/mlflow-reference-book

MLFlow advanced topics (research project)

Primary LanguageJupyter NotebookMIT LicenseMIT

About

A handbook + runbook for typical installations and experiments with MLFlow, Jupiter Notebooks, scikit-learn and other useful tools

00 Quickly run local instance of jupiter notebook

(with classic Iris flowers classification problem)

sudo docker build -t jpnotebook .

mkdir -p "$HOME/notebooks"
export JUPYTER_TOKEN='123'

sudo docker run -p 8888:8888 -p 5000:5000 \
  -u "$(id -u ${USER})":"$(id -g ${USER})" \
  -e JUPYTER_TOKEN=$JUPYTER_TOKEN \
  -v "$HOME/notebooks/":/home/jovyan/ -it jpnotebook

Jupiter server entry point is available at localhost:8888

Use token set in JUPYTER_TOKEN for authentication and copy your .ipynb to "$HOME/notebooks"

Use CTRL + SHIFT + C to stop Jupiter server

The mlruns folder will be generated in root notebook folder and will contain all experiments with a sequential number as an experiment id.

The serialized model is put fe. into the following path: mlruns/0/c7f213c6530b4622a4d87a78264df7f4/artifacts/model/model.pkl

01 Training job in MLflow: random forest linear regression for stock exchange prices (local env or docker)

(using original data from yahoo API: https://finance.yahoo.com/quote/BTC-USD/)

The core idea: choose 14-days vectors and try to predict the next price move (closes higher or lower)

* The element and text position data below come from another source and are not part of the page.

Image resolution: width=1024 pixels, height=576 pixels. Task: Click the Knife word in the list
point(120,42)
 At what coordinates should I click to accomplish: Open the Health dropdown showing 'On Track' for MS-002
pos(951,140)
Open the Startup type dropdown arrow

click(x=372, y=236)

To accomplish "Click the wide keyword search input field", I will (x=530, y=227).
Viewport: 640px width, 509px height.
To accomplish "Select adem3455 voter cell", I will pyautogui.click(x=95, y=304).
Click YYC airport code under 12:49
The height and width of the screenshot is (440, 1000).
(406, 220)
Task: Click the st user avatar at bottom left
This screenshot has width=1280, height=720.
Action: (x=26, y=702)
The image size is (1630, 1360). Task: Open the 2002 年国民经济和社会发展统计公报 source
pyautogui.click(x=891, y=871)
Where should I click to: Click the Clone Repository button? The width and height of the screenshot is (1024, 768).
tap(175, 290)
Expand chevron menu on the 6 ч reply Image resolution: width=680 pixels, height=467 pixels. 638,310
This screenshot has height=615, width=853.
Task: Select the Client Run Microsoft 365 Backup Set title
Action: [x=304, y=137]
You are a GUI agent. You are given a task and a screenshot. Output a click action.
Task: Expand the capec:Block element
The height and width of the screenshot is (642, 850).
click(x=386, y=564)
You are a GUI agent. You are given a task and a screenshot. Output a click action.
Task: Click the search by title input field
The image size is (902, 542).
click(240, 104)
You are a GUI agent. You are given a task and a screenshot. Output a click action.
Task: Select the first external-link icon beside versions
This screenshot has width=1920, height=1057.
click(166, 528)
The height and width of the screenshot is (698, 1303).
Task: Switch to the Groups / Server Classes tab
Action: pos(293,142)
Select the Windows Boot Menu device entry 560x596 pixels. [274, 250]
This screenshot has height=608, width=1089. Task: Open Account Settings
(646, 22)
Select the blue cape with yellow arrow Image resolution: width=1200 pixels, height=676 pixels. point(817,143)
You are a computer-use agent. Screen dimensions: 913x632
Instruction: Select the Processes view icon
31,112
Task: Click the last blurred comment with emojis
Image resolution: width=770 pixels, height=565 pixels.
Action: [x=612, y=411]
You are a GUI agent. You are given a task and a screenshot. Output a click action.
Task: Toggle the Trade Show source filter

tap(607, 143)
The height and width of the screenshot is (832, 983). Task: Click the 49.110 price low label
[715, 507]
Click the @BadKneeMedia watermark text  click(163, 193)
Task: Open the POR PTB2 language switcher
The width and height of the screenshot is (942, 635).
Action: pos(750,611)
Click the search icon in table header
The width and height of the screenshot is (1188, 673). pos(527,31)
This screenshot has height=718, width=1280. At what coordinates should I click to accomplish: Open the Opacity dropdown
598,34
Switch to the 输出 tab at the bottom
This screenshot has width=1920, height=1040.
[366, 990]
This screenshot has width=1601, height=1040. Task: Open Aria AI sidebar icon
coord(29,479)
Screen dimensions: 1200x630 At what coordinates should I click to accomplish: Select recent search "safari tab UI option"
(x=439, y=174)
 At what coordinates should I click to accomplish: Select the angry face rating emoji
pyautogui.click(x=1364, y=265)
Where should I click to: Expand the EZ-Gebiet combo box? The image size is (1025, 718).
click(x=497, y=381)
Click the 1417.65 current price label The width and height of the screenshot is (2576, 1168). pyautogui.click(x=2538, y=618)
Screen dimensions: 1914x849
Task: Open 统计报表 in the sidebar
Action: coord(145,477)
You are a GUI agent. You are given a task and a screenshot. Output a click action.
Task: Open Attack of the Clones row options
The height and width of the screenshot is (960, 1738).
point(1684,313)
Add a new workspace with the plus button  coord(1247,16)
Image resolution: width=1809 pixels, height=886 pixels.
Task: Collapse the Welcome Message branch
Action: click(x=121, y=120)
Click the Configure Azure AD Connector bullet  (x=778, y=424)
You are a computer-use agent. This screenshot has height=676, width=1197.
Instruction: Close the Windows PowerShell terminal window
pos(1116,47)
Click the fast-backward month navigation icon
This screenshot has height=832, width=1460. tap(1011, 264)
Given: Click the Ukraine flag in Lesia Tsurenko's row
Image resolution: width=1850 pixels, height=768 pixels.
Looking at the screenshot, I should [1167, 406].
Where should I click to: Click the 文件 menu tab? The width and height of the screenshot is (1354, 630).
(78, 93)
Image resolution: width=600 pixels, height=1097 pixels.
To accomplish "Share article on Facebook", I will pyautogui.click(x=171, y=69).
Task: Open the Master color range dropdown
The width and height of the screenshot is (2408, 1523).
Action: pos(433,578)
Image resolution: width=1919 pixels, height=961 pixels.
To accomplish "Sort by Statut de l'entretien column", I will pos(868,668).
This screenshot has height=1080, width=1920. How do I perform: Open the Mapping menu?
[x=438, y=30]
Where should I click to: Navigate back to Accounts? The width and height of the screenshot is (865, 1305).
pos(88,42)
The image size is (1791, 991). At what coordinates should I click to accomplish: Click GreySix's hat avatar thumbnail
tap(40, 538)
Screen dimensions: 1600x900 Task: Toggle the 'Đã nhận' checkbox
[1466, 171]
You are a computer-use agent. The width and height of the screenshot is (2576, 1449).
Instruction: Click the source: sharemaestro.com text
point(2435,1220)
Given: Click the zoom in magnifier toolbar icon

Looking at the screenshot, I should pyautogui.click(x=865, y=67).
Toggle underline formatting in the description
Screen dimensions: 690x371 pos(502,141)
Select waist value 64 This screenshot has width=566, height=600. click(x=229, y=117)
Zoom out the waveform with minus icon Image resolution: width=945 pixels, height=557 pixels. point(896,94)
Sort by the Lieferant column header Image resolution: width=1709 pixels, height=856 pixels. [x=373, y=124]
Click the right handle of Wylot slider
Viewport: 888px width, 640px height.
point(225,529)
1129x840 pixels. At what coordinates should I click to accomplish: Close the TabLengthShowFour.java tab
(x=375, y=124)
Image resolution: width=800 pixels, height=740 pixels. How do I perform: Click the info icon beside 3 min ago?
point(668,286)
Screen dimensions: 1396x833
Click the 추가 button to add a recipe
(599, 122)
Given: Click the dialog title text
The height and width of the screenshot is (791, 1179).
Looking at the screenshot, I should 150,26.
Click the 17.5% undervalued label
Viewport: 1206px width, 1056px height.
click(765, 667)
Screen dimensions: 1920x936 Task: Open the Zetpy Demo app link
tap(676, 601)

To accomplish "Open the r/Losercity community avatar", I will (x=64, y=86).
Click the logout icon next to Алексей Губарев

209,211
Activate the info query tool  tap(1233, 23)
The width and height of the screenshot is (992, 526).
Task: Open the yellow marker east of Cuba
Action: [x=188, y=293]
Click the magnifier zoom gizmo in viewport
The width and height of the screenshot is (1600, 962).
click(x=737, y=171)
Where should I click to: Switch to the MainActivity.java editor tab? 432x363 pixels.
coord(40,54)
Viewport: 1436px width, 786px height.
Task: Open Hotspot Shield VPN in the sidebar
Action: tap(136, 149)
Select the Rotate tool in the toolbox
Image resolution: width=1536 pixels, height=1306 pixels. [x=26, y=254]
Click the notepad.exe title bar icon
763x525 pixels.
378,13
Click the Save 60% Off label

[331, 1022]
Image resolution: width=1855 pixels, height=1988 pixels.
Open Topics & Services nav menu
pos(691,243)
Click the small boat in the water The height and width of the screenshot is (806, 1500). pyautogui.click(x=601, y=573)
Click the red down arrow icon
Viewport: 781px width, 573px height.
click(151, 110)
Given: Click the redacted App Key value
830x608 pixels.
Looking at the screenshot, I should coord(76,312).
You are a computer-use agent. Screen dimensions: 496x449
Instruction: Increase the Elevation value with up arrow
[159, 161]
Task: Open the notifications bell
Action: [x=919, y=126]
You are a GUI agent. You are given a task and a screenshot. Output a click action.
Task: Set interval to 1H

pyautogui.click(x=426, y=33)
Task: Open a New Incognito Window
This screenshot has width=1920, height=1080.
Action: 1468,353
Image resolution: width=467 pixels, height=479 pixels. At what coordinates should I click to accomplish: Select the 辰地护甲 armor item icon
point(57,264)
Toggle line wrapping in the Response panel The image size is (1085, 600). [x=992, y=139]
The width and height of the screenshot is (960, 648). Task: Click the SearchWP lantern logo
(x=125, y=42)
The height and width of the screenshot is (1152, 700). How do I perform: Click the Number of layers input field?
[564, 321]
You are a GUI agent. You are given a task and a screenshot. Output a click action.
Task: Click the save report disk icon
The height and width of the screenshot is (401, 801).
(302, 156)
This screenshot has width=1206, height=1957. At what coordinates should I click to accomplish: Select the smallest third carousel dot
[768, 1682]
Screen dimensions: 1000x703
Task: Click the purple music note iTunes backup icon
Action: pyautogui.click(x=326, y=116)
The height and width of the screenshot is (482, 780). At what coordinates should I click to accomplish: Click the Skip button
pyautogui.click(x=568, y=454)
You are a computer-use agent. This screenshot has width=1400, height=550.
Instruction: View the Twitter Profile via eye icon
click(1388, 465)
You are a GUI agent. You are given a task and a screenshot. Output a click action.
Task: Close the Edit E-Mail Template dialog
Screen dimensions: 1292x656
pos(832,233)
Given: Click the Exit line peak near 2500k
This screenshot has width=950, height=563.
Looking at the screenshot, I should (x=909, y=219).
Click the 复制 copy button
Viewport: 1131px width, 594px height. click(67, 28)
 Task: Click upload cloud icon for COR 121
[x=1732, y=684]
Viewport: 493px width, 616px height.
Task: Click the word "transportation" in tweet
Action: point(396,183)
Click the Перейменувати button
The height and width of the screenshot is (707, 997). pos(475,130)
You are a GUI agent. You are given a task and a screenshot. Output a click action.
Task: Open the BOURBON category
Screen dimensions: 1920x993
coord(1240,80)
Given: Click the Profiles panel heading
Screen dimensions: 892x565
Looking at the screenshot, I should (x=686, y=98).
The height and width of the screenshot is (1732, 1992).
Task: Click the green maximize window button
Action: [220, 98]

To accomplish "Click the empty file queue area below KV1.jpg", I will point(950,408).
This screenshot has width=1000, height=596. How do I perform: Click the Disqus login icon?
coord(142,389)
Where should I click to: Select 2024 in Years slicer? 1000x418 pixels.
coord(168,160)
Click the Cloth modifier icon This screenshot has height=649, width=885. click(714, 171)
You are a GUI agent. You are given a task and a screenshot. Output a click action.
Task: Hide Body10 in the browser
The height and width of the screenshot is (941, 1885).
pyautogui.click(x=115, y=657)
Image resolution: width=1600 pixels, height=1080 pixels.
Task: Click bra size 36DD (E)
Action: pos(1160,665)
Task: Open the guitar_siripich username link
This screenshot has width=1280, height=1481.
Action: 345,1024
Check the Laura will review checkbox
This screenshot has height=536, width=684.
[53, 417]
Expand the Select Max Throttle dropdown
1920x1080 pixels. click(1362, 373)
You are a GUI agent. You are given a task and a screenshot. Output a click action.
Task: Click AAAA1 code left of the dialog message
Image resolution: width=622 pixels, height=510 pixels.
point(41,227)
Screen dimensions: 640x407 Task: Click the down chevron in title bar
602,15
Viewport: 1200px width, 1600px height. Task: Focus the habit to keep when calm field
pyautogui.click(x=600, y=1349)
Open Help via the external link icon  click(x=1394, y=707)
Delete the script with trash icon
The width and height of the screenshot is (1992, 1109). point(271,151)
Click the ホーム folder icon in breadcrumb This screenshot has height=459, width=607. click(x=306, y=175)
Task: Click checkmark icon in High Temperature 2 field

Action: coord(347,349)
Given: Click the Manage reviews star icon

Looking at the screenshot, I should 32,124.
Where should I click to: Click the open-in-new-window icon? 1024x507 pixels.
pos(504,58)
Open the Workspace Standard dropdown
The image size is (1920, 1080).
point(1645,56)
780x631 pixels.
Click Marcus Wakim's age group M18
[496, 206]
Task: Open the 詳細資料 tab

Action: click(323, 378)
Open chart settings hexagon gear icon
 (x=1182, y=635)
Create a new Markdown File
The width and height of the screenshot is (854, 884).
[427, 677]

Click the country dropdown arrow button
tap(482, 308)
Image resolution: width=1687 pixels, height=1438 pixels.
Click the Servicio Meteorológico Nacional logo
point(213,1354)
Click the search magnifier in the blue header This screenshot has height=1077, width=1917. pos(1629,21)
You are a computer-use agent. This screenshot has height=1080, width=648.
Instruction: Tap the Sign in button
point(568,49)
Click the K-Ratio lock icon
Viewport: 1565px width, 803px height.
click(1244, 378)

For development install all deps locally in 01-* folder:

python3 -m venv venv
source ./venv/bin/activate
pip install -r requirements.txt

Check model is working in local runtime env:

 python3 -m 01-random-forest-price-predictor.train

Building model and running inference endpoint:

  1. build image with mlflow toolkit:
sudo docker build -t dmlflow .
  1. run mlflow (from 01-* project directory)
sudo docker run -v $(pwd):/mlflow/ -p 5000:5000 -it dmlflow mlflow run /mlflow/ --env-manager=local
  1. the local equivalent of the same command:
mlflow run . --env-manager=local
  1. check the models stat:
mlflow ui
  1. serve the selected best model:
mlflow models serve -m runs:/<my-run-id>/<model-path> &

fe.

mlflow models serve -m runs:/3b10ad2ebd0a4600bd660d0d109ea1e9/model_random_forest  --env-manager=local

Predictions can be made via invoking endpoint which is exposing the chosen model:

curl -X POST  localhost:5000/invocations -H 'Content-Type: application/json' -d '{"inputs":[[1,1,1,1,0,1,1,1,0,1,1,1,0,0]]}'

02 Running full training cycle at mlflow (docker)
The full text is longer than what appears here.